Commentary, the legendary Jewish journal that became synonymous with neoconservatism under the 35-year editorship of Norman Podhoretz, has donated its archive to the University of Texas’ Harry Ransom Center in Austin, a press release reported. there it will join the archives of such Jewish writers as Norman Mailer, Isaac Bashevis Singer, Bernard Malamud, Leon Uris, and David Mamet, as well as that of the Jewish acting maven Stella Adler and the papers of Ferdinand Fornizetti, the commandant of the prison where Alfred Dreyfus was first held. (The Ransom Center is also home to David Foster Wallace’s archive.) “It’s a nice acquisition,” Richard Oram, associate director and Hobby Foundation librarian, said yesterday. “We’re not the New York Public Library, but we do have I think one of the largest collections of American Jewish and even New York Jewish writers outside New York.”
The Commentary archive contains correspondence and galleys related to the journal, which was for most of its life funded by the American Jewish Committee (though it no longer is), from its 1945 founding through 1995. Authors include Isaac Babel, Thomas Mann, Jean-Paul Sartre, Hannah Arendt, James Baldwin, Mailer, Malamud, Saul Bellow, William F. Buckley, George W. Bush, Henry Kissinger, and Philip Roth, according to the center. “Even George Orwell,” added Oram, “although he belongs to the early, pre-Norman Podhoretz era—unfortunately for that era, there’s very little or no correspondence.”

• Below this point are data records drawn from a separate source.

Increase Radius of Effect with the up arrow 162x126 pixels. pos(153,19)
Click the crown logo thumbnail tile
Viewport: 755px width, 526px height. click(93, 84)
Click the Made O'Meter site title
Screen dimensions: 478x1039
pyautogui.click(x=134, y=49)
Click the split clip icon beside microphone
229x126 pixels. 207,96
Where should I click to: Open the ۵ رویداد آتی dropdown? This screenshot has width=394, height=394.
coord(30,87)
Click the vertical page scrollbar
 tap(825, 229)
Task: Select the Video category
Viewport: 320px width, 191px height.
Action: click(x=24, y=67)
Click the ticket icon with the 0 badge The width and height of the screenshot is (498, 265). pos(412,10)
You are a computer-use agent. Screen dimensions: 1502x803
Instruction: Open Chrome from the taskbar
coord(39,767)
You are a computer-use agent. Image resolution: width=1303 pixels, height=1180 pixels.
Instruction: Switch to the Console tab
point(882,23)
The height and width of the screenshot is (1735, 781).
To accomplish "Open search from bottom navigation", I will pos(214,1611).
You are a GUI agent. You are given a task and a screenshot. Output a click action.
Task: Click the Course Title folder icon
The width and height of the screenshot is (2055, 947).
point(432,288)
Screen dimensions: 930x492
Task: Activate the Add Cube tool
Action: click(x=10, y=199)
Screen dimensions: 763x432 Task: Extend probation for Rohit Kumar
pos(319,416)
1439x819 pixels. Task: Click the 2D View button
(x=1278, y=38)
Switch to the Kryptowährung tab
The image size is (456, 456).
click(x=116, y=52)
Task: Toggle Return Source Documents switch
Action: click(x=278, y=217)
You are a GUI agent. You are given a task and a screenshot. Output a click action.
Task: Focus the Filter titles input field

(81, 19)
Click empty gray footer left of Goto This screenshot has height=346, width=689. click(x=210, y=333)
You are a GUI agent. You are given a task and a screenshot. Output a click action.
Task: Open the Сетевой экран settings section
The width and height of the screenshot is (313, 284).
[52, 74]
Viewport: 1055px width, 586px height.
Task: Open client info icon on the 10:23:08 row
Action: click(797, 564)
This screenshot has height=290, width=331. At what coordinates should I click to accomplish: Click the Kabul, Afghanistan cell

Oram said that the Ransom Center’s involvement with Jewish-American literature began in earnest with the 1993 acquisition of the Singer archive.
Last year in Tablet Magazine, Benjamin Balint, author of a history of the journal, traced how it served in the 1940s, ‘50s, and ‘60s as a crucial incubator for distinctly Jewish-American literature, publishing, among many other things, two of the stories that appeared in Roth’s seminal 1959 collection, Goodbye, Columbus.
And in 2003 in the Forward, Tablet editor-in-chief Alana Newhouse traced Commentary’s arc from cozy literary journal to major political power player to, well, cozy political journal (with, might I add, a scrappy, essential online presence!).